_TASK DESCRIPTION:_ Every line from the one with "Click the refresh icon in tab bar" to the one with "Open the Красота и здоровье category", including those two, is to be copied exactly; all other lines of the entries below are left out.

[[ EXERCISE DATA open ]]

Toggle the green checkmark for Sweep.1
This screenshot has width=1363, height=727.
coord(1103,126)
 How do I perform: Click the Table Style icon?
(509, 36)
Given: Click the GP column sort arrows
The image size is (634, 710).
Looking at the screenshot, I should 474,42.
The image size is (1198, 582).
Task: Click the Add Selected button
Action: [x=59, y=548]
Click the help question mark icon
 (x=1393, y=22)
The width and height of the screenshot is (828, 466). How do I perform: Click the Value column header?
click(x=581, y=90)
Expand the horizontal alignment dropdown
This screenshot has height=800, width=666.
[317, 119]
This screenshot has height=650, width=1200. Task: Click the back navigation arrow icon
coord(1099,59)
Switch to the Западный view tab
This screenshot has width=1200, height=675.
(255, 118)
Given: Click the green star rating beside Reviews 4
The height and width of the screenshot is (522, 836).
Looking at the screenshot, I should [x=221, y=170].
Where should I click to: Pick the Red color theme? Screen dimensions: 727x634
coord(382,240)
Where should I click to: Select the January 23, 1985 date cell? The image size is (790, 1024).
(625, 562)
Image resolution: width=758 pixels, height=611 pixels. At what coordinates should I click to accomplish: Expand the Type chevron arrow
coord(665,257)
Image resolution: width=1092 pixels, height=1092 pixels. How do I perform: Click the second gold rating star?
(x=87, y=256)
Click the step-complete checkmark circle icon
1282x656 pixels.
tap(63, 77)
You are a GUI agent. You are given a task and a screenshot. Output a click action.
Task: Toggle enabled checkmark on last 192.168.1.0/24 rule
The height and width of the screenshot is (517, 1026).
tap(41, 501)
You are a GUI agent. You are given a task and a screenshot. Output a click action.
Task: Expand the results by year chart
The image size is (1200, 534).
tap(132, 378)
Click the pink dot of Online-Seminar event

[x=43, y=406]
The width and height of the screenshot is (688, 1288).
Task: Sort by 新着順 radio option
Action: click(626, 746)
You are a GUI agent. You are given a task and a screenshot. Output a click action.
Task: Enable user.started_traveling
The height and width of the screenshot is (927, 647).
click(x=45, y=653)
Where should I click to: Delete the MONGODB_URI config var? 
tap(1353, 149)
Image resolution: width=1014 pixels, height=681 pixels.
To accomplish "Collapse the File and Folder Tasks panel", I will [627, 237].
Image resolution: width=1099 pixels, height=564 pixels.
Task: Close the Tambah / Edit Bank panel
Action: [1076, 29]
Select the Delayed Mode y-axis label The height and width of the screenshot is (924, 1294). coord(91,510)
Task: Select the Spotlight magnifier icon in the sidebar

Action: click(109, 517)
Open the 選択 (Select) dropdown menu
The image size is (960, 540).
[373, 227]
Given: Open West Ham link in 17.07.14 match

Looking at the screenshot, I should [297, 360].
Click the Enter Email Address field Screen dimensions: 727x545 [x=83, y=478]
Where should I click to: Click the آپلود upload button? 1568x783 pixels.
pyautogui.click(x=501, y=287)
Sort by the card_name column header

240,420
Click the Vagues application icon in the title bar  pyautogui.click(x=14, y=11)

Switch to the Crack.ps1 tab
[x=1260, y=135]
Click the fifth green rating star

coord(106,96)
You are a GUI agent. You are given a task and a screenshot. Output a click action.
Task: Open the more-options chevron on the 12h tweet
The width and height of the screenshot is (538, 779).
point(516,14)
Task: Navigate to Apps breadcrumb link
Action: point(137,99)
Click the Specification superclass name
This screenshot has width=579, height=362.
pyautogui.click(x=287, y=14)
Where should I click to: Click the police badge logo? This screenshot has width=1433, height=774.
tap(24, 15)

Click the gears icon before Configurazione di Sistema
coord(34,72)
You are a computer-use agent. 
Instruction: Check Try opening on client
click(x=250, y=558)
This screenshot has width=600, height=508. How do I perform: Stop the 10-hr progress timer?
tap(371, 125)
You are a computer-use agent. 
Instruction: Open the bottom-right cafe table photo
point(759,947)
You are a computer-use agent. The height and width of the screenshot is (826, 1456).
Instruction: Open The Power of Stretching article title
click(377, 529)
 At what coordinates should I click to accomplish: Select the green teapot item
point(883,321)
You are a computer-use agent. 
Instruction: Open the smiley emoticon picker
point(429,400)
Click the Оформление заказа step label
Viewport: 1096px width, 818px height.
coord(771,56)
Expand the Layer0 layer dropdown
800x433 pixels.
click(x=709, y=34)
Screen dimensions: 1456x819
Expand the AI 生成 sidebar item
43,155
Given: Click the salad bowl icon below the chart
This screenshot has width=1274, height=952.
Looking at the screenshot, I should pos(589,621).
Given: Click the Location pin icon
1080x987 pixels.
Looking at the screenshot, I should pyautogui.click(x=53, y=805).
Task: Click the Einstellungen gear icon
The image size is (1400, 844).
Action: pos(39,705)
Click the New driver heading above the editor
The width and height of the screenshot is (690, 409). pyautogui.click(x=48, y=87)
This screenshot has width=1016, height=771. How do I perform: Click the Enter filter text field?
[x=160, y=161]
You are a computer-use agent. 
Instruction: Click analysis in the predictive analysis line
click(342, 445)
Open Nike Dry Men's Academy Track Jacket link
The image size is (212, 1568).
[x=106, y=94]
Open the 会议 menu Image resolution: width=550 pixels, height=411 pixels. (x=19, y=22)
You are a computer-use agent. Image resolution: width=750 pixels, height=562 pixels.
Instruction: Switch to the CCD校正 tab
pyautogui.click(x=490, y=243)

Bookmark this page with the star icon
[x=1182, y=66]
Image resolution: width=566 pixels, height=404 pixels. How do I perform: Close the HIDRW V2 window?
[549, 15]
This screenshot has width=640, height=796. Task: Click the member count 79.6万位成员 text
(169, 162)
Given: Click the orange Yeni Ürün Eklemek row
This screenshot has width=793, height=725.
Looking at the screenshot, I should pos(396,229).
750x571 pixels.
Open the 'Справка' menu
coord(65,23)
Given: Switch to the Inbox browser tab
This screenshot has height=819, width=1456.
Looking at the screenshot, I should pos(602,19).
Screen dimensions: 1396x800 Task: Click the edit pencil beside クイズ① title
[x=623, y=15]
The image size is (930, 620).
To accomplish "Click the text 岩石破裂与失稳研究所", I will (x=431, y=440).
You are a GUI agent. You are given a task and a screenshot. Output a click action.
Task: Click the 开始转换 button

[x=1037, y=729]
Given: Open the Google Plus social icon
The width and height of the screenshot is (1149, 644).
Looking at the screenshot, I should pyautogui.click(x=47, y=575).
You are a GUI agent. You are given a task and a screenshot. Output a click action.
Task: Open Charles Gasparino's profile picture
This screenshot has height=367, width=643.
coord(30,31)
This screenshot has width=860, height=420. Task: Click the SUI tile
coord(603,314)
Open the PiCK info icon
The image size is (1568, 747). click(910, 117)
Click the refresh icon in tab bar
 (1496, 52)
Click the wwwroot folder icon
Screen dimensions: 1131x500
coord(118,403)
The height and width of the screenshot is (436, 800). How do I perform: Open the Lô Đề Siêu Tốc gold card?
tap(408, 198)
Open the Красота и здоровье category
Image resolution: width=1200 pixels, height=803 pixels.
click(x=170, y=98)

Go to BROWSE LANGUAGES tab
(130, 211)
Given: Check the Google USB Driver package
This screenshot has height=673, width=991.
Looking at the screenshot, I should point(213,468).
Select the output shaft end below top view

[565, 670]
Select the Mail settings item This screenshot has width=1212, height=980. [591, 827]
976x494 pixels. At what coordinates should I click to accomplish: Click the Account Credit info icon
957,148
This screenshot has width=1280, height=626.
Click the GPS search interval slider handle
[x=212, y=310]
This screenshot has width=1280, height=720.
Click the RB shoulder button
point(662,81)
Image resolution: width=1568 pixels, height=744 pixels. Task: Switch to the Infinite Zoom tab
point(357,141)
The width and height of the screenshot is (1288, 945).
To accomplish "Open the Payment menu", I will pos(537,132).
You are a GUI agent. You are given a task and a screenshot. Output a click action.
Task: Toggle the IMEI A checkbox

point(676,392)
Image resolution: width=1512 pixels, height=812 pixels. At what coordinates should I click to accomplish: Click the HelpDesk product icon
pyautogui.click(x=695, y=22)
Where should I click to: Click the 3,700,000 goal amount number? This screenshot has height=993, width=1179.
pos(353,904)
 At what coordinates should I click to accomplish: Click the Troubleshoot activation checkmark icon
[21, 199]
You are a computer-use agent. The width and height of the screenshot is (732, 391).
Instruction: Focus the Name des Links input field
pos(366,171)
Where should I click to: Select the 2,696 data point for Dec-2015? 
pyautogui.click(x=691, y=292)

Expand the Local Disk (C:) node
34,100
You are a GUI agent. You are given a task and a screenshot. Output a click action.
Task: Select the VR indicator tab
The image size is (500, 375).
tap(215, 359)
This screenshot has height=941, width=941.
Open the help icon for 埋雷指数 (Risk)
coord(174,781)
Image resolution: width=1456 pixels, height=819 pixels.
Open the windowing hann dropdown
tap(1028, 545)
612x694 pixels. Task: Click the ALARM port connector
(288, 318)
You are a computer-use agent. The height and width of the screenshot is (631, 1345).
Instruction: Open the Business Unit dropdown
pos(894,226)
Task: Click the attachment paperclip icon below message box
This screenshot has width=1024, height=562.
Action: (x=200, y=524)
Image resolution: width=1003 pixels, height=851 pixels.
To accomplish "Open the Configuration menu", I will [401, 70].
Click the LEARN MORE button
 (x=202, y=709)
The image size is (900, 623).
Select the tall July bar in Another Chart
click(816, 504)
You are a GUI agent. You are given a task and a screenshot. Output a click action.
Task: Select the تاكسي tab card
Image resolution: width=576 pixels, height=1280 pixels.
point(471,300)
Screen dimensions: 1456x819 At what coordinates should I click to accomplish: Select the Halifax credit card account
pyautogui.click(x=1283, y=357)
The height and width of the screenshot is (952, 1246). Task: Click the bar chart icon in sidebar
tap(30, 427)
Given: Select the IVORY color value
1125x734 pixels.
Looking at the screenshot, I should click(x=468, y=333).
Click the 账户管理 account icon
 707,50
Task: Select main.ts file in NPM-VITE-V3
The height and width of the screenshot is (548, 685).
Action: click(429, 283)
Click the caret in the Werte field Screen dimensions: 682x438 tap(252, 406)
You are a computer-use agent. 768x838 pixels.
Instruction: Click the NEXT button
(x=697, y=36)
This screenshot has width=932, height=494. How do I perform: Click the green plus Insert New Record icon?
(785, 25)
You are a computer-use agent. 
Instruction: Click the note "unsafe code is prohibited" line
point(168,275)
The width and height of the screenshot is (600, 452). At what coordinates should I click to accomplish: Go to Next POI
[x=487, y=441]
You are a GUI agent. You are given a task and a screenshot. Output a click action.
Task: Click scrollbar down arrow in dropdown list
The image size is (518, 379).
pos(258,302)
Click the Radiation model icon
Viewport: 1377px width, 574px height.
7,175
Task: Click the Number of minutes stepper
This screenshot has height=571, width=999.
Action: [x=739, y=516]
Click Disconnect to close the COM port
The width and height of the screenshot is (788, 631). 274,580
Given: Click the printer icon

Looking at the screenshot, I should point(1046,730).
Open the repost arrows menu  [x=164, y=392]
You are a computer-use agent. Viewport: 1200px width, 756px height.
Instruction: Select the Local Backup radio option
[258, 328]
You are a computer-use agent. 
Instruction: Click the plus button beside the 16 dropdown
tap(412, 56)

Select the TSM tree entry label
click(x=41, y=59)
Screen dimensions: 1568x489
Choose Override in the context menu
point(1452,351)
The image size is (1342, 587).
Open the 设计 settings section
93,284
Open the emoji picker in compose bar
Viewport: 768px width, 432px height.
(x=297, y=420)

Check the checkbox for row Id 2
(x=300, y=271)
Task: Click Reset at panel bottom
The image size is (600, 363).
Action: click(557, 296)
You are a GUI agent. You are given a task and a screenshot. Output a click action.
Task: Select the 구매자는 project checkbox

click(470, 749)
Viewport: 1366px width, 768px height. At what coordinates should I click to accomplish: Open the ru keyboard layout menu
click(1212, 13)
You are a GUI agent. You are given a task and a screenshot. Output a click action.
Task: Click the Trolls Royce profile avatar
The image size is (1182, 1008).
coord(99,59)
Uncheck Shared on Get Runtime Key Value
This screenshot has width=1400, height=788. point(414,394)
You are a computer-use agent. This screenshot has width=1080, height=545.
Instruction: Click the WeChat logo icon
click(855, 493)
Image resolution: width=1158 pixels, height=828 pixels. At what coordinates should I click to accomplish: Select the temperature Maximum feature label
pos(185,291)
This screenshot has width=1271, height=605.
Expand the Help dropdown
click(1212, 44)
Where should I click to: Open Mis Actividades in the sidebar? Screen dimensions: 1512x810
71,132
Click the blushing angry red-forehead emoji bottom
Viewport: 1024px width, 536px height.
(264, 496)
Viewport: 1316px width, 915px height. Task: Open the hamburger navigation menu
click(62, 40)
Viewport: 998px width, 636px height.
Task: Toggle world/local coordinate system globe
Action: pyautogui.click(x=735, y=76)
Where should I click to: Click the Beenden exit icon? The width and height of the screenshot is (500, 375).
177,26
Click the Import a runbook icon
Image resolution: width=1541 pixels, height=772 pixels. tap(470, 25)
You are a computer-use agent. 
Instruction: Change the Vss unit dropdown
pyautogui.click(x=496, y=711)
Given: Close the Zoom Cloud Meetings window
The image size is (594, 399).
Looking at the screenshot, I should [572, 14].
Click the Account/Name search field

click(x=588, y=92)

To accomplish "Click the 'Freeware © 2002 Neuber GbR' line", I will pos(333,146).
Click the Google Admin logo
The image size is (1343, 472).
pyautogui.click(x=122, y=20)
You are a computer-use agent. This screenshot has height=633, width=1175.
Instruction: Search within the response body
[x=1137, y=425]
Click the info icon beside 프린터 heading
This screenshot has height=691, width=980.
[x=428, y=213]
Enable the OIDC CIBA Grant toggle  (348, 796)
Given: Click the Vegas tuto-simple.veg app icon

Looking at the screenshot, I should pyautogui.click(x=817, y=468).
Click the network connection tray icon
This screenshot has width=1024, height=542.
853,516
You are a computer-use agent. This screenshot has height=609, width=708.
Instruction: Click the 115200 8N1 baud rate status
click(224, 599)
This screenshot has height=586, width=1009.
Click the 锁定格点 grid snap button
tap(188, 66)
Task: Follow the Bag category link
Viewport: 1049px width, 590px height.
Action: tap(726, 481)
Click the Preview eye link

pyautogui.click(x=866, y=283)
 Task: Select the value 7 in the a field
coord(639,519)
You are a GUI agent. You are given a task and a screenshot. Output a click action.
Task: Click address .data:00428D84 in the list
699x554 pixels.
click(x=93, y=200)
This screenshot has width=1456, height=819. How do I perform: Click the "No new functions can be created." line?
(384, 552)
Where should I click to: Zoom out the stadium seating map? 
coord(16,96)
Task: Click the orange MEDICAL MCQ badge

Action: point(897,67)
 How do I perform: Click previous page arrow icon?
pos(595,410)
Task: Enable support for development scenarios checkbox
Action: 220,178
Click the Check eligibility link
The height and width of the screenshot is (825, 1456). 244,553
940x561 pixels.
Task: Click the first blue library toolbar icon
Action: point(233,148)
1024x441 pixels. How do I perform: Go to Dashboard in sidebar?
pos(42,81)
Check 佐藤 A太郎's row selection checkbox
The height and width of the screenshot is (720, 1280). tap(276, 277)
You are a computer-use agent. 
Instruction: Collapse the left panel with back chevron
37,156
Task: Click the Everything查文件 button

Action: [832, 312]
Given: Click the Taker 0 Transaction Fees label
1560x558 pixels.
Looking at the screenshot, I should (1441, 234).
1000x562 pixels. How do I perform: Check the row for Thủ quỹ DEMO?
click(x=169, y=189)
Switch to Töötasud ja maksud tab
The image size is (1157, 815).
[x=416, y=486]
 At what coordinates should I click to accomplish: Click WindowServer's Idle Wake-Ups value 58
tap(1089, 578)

[[ EXERCISE DATA closed ]]

_ANSWER FOR THIS EXERCISE:_
Click the refresh icon in tab bar
 (1496, 52)
Click the wwwroot folder icon
Screen dimensions: 1131x500
coord(118,403)
The height and width of the screenshot is (436, 800). How do I perform: Open the Lô Đề Siêu Tốc gold card?
tap(408, 198)
Open the Красота и здоровье category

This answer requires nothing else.